Tribunal awards ex-Kingly solicitors £37k in compensation


Tribunal: Seven claims heard together

Five solicitors, a solicitor apprentice and a legal assistant who worked at one of the largest law firms to be shut down by the regulator have been awarded more than £37,000 by an employment tribunal.

Kingly Solicitors was a 16-office law firm consolidator was closed by the Solicitors Regulation Authority on 12 August 2020, putting 180 staff out of work and leaving creditors owed £17m.

The intervention was based on the firm not complying with one or more of the terms of its alternative business structure licence, and because there was “reason to suspect dishonesty” by Nurul Miah as a manager of the firm.

Kingly Solicitors, which changed its name last year from RH Legal, traded under several different names around the country: Richard Herne & Co, Hancock Quins, Austin Ray, Ray Nixon Brown, Beesons, Coles, Hughmans, and Giffen Couch & Archer.

As a result of the intervention, staff received no warning, consultation or notice of redundancy.

Employment Judge Newburn in Newcastle heard claims from eight employees of Coles together. They claimed for redundancy, breach of contract – over notice pay, holiday pay and unpaid expenses – unauthorised deductions from the wages and unfair dismissal.

Seven of the claims succeeded, with damages exceeding £37,000 between them.
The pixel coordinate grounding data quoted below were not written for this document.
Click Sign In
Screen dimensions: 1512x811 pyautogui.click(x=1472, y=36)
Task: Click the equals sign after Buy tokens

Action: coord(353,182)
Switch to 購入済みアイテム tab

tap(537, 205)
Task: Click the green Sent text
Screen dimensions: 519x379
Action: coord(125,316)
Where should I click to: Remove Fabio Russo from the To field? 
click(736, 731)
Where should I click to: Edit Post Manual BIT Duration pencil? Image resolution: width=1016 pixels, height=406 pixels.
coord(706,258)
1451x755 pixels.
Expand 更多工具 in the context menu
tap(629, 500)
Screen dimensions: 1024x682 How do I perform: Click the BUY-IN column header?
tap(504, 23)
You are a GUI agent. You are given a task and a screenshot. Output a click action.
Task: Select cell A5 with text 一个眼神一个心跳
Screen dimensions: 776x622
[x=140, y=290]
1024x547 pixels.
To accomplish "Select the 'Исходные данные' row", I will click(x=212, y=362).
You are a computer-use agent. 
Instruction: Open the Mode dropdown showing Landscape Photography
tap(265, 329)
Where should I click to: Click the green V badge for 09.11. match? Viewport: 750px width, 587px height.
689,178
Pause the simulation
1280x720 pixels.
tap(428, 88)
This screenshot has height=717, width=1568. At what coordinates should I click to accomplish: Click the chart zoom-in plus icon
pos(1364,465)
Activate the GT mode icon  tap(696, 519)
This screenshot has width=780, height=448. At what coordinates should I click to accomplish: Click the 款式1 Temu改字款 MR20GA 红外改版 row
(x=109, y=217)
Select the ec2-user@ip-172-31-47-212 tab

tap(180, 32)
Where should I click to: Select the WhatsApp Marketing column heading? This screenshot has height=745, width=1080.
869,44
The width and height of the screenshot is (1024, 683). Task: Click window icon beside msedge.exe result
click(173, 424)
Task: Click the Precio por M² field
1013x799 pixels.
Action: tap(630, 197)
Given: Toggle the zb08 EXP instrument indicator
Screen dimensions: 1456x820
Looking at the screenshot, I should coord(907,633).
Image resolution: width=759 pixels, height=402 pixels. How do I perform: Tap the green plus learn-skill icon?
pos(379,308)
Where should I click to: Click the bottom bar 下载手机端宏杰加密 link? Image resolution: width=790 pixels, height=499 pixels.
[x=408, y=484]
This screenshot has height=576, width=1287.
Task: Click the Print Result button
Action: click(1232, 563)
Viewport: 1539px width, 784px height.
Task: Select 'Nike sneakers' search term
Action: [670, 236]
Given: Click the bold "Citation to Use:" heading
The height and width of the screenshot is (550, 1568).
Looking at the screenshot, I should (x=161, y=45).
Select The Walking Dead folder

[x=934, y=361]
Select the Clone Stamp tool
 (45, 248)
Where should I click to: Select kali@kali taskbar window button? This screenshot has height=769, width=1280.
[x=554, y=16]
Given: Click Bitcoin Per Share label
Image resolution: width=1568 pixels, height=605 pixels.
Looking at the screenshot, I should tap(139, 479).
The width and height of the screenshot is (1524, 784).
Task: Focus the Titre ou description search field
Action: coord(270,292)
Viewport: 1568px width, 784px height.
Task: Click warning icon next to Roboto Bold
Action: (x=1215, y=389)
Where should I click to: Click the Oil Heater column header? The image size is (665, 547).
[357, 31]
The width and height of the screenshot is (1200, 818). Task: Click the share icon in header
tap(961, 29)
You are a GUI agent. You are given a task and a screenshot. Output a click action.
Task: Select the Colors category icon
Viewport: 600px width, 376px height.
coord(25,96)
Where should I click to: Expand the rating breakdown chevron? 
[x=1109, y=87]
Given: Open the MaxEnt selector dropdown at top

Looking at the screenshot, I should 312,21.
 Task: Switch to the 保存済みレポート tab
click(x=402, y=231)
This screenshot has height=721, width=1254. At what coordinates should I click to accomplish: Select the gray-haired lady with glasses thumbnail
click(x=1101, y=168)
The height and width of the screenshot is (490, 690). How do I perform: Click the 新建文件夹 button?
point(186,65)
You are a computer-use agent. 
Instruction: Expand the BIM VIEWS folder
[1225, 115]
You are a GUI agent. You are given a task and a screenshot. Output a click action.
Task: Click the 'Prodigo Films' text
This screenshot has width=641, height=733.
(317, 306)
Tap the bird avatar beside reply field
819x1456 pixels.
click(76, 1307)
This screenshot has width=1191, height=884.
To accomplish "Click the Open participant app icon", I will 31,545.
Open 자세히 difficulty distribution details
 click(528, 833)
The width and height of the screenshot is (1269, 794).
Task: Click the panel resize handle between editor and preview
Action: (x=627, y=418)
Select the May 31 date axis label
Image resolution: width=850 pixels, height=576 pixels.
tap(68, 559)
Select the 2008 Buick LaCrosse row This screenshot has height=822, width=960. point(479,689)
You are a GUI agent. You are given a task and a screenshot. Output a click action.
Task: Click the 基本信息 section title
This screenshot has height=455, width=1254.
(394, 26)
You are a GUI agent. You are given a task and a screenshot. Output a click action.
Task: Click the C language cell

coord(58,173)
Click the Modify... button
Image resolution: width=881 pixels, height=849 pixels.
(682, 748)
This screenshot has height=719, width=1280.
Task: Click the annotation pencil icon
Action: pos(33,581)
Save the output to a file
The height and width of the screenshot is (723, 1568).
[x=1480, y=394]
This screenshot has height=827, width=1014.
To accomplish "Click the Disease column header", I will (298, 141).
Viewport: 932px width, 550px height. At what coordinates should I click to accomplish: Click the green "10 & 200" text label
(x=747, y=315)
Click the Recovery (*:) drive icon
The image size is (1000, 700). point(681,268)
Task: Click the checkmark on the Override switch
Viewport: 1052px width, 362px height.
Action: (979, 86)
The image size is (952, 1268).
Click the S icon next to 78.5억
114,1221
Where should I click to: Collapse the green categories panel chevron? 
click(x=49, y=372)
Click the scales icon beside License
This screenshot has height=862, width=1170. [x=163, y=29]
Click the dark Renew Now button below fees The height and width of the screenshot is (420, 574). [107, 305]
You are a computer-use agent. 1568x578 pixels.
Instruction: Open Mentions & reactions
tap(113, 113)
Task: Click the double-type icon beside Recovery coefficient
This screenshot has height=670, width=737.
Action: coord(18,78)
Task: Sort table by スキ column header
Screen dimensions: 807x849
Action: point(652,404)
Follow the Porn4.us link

The eighth claim was dismissed because the claimant had not engaged with the process and did not attend the hearing.

The single largest award was for a solicitor whose £19,100 award included £12,600 for an unpaid bonus.

Under his contract, he was entitled to 10% on all bills he had submitted for the period April 2020 to 12 August 2020 that were in excess of his annual billing target of £128,000 (3.2 times his salary of £40,000).

In each of the successful cases, Judge Newburn found the dismissal procedurally unfair, but the basic award was extinguished by the statutory redundancy payment received from the Redundancy Payments Service.

The judge added: “If the respondent had followed a fair redundancy procedure, the claimant would still have been dismissed by reason of redundancy on 12 August 2020, as this was the date that the respondent’s offices were all immediately closed further to an intervention by the SRA.

“Accordingly, the claimant’s compensatory award for unfair dismissal is reduced by 100% pursuant to Polkey.”